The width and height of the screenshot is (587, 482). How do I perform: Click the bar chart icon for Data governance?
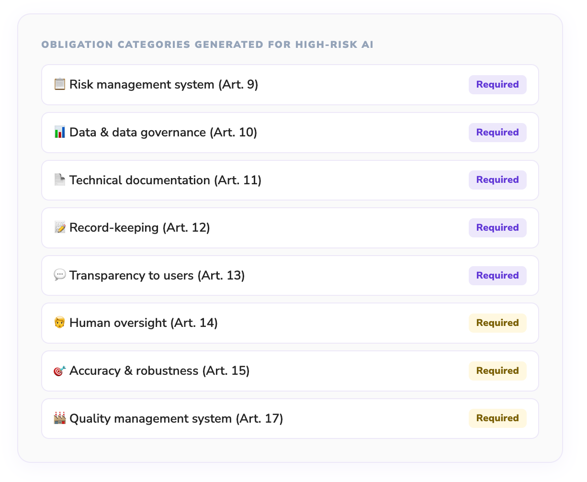point(59,133)
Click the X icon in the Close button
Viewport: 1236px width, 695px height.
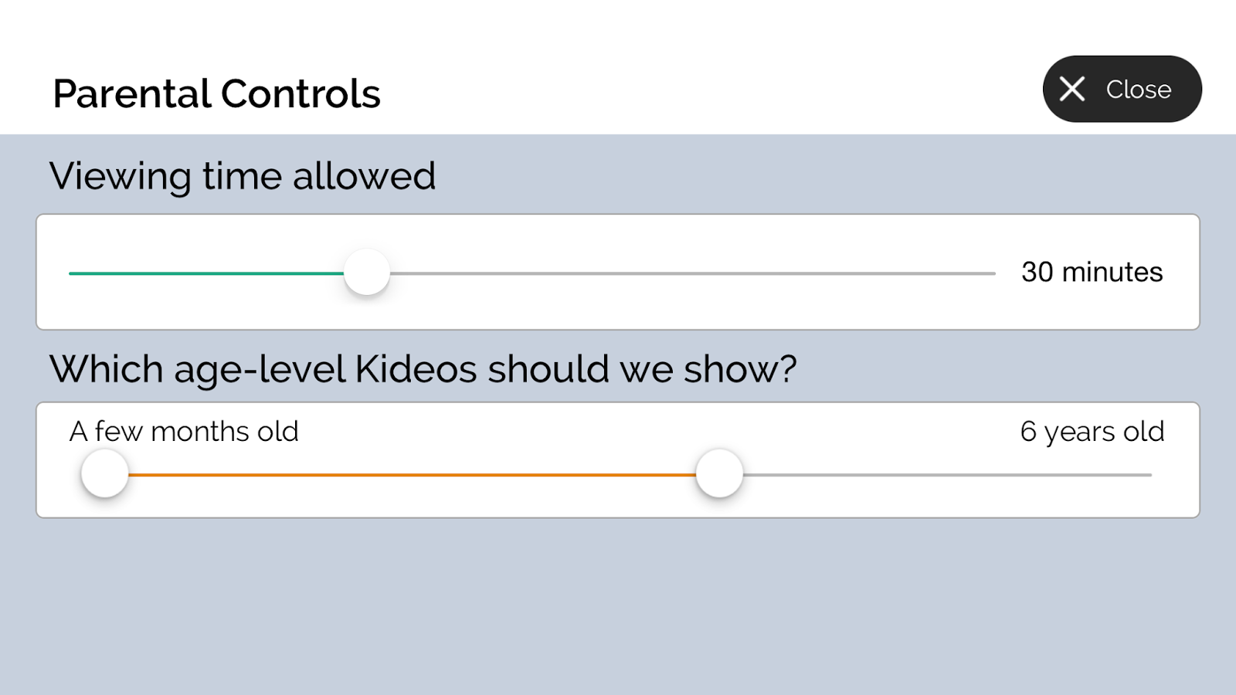click(x=1072, y=89)
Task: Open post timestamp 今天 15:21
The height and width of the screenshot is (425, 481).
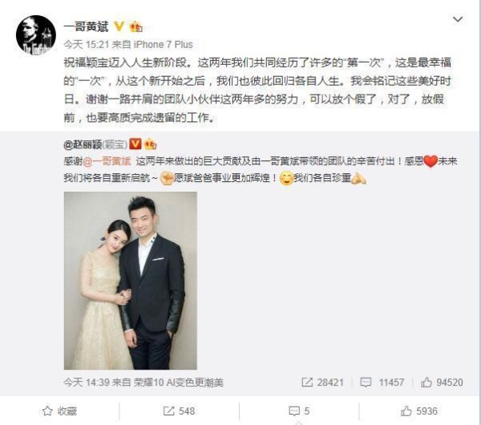Action: 87,45
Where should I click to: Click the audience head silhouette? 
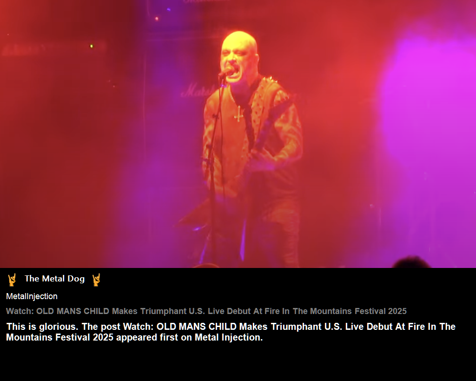point(411,262)
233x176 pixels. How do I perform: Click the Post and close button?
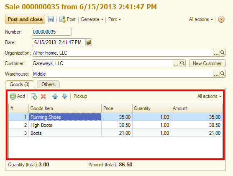click(25, 19)
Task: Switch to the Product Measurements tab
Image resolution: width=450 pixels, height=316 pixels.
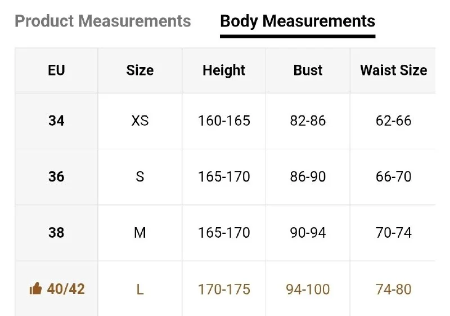Action: [x=103, y=21]
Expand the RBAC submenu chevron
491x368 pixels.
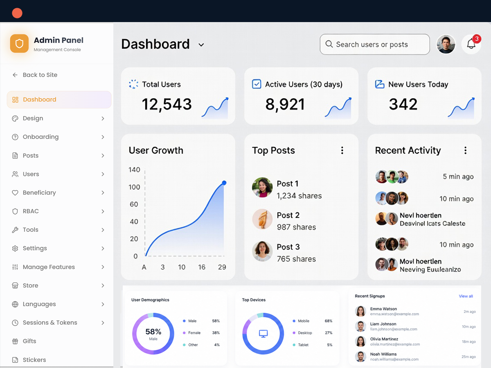pyautogui.click(x=103, y=211)
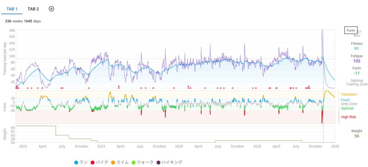Toggle the red バイク legend marker
The image size is (368, 167).
click(93, 162)
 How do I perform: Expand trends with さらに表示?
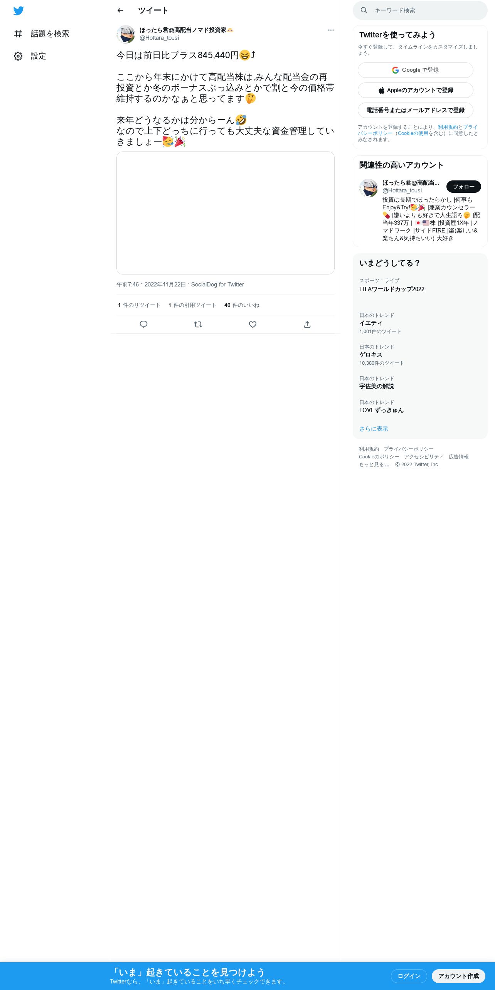(x=374, y=429)
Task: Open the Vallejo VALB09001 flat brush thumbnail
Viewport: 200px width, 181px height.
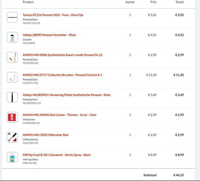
++++++++
* **Task to carry out**:
Write out exactly the lines above, from the very first through the line containing "Expand the RBAC submenu chevron", both kept, with the pictures removed.

* **Task response**:
The width and height of the screenshot is (587, 482). How do I perform: Click the bar chart icon for Data governance?
point(59,133)
Click the X icon in the Close button
Viewport: 1236px width, 695px height.
click(x=1072, y=89)
Task: Open post timestamp 今天 15:21
The height and width of the screenshot is (425, 481).
Action: 87,45
Where should I click to: Click the audience head silhouette? 
point(411,262)
233x176 pixels. How do I perform: Click the Post and close button?
click(25, 19)
Task: Switch to the Product Measurements tab
Image resolution: width=450 pixels, height=316 pixels.
Action: [x=103, y=21]
Expand the RBAC submenu chevron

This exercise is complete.